Assignment: In the records below, find the line that contains "Image resolution: width=413" and the line that contains "Instruction: Expand the", then retype exactly those two lines and every line between them.

Recorded data:
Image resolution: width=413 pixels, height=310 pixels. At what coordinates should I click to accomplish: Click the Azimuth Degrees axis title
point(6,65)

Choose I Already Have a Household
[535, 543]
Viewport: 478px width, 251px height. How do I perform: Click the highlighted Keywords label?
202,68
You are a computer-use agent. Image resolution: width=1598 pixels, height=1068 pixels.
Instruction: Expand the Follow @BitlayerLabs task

* * *

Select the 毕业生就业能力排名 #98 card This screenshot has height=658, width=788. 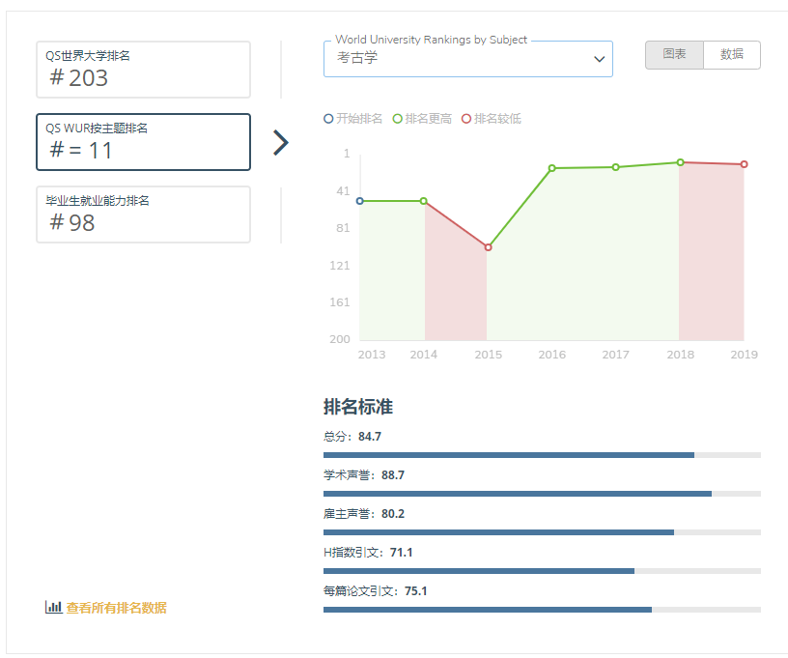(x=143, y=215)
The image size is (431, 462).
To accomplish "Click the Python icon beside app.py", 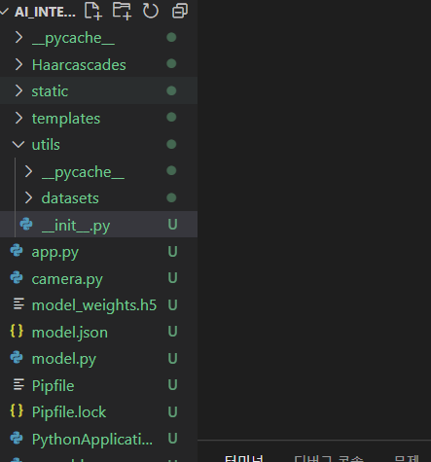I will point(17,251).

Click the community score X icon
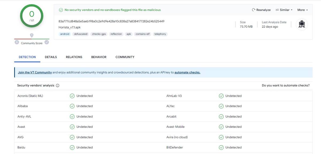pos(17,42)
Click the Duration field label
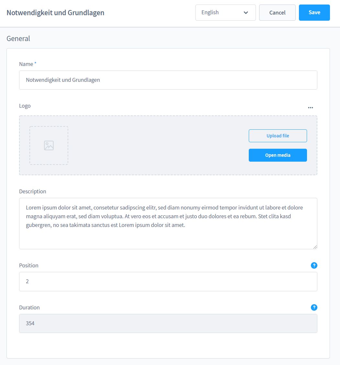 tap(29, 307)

--

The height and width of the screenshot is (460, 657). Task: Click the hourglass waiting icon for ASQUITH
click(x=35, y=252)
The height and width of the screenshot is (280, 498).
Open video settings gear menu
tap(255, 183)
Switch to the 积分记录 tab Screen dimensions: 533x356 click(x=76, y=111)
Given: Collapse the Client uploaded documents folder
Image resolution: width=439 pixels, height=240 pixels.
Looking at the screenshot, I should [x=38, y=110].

Result of this exercise:
Image resolution: width=413 pixels, height=310 pixels. At what coordinates should I click to accomplish: Click the Azimuth Degrees axis title
point(6,65)

Choose I Already Have a Household
[535, 543]
Viewport: 478px width, 251px height. How do I perform: Click the highlighted Keywords label?
202,68
You are a computer-use agent. Image resolution: width=1598 pixels, height=1068 pixels.
Instruction: Expand the Follow @BitlayerLabs task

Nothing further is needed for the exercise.